A million years ago, or so it seemed now, Mrs. Cappernackle, the high school librarian—the woman who lived in the town house—had tattled on Aubrey. Her claim was that Aubrey’d had sex in the reference section of the library with the principal’s son.

And though Aubrey certainly had been guilty of being in the wrong place with the wrong guy before, she hadn’t been that time, and not with the boy in question, either.

But in spite of her innocence, she’d gotten in big trouble, and because Mrs. Cappernackle falsely claimed she’d stolen books while she was at it, she was suspended. So when a few weeks later Aubrey realized she’d actually forgotten to return a library book she’d legitimately borrowed, she did a really stupid, juvenile thing. She claimed she had returned it but that Mrs. Cappernackle had only said she hadn’t because the librarian had it out for her. Aubrey even managed to produce real tears and must have been convincing enough, because she’d gotten away with it, and Mrs. Cappernackle had been written up by the superintendent.

Mrs. Cappernackle had retired later that same year, and Aubrey had always felt guilty, like she’d had something to do with it.

Now, more than a decade later, Aubrey had the book she’d stolen in her purse. It wasn’t the original, of course, but a new copy from her store. She wanted to hand it over as a peace offering. Or such had been her plan, but it seemed stupid now. “I’m asking you nicely,” she said to Ben, “to go away.”

This was hard for her, very hard, and some of that must have been conveyed, because he studied her with those assessing eyes for one long moment, then nodded and walked back to his truck.

And then he was gone.

She wasn’t hopeful enough to think he’d actually completely vanish from her life, but that he’d left for now was good enough.

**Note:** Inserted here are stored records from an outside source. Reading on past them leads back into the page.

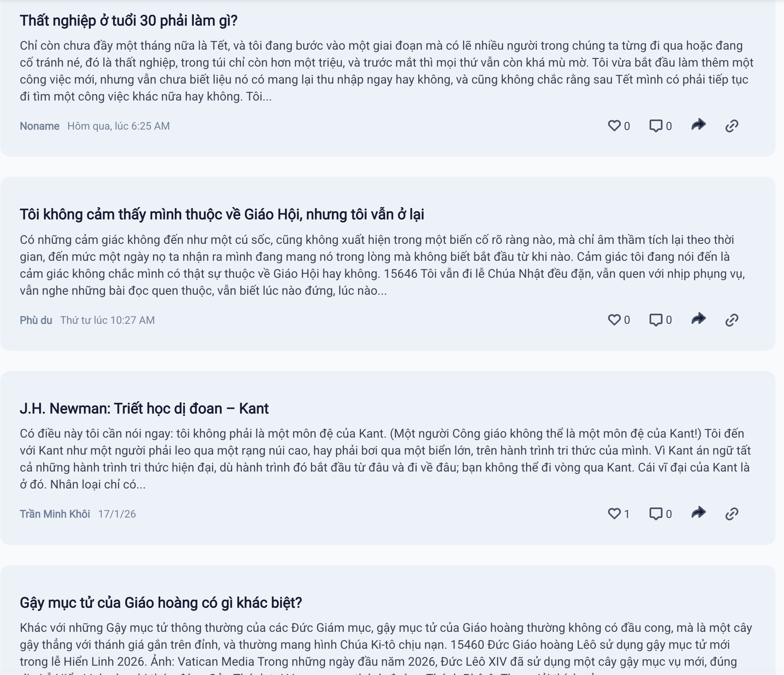Open post title 'Thất nghiệp ở tuổi 30 phải làm gì?'

click(128, 21)
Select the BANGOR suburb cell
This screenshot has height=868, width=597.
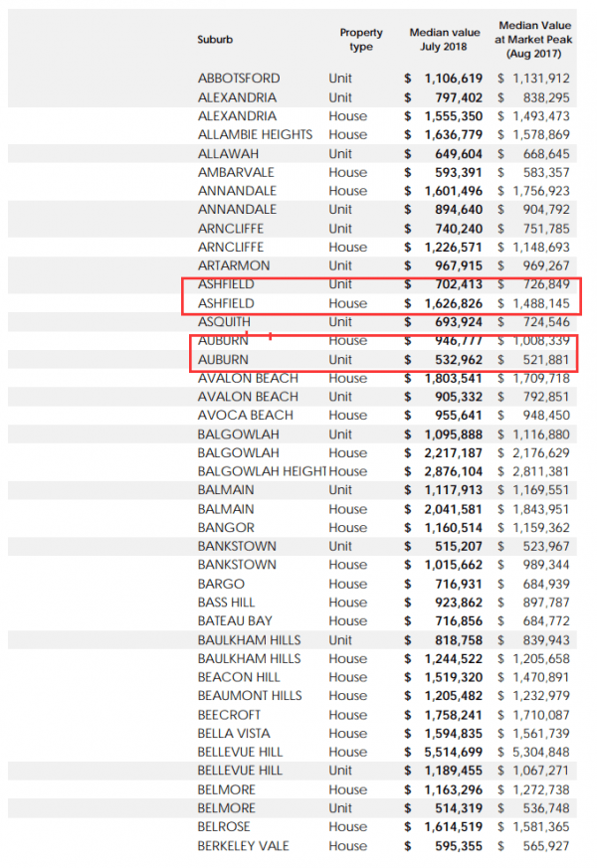[226, 528]
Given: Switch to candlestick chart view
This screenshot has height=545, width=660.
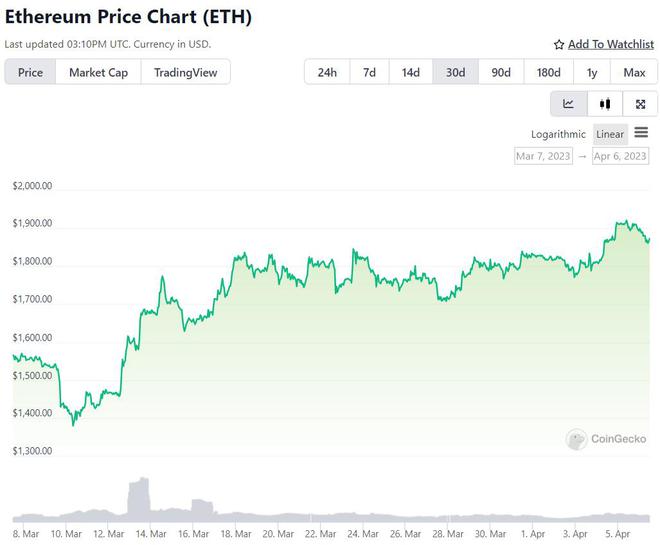Looking at the screenshot, I should [x=604, y=104].
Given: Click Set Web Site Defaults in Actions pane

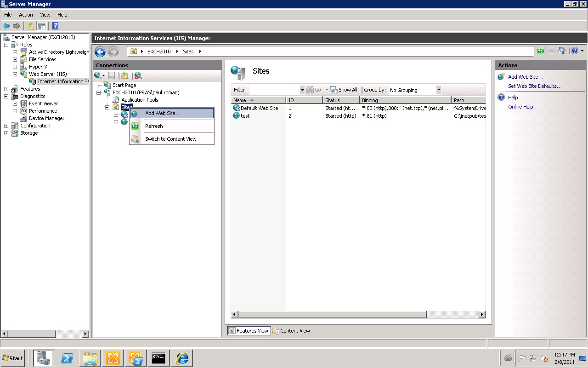Looking at the screenshot, I should point(534,86).
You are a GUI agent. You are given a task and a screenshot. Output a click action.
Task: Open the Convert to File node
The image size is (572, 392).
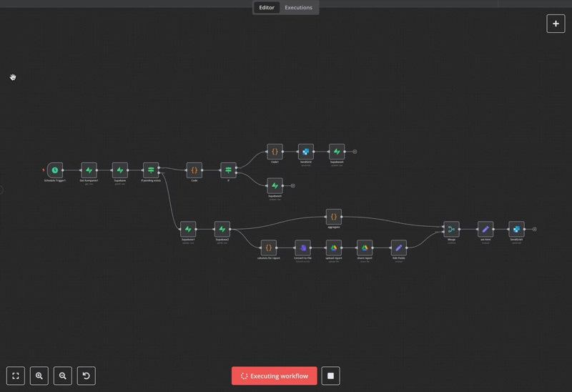(x=302, y=248)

Drawing in a deep breath, she marched up to the town house and forced herself to knock.

A moment later, Mrs. Cappernackle opened the door. She was tall, thin, and using the cane she’d once wielded to enforce her reign of terror in the library. If you got that cane pointed at your nose, you knew you were in deep trouble. Aubrey’d been at the wrong end of it often enough to vividly remember the bone-quaking, knee-shaking fear it could evoke.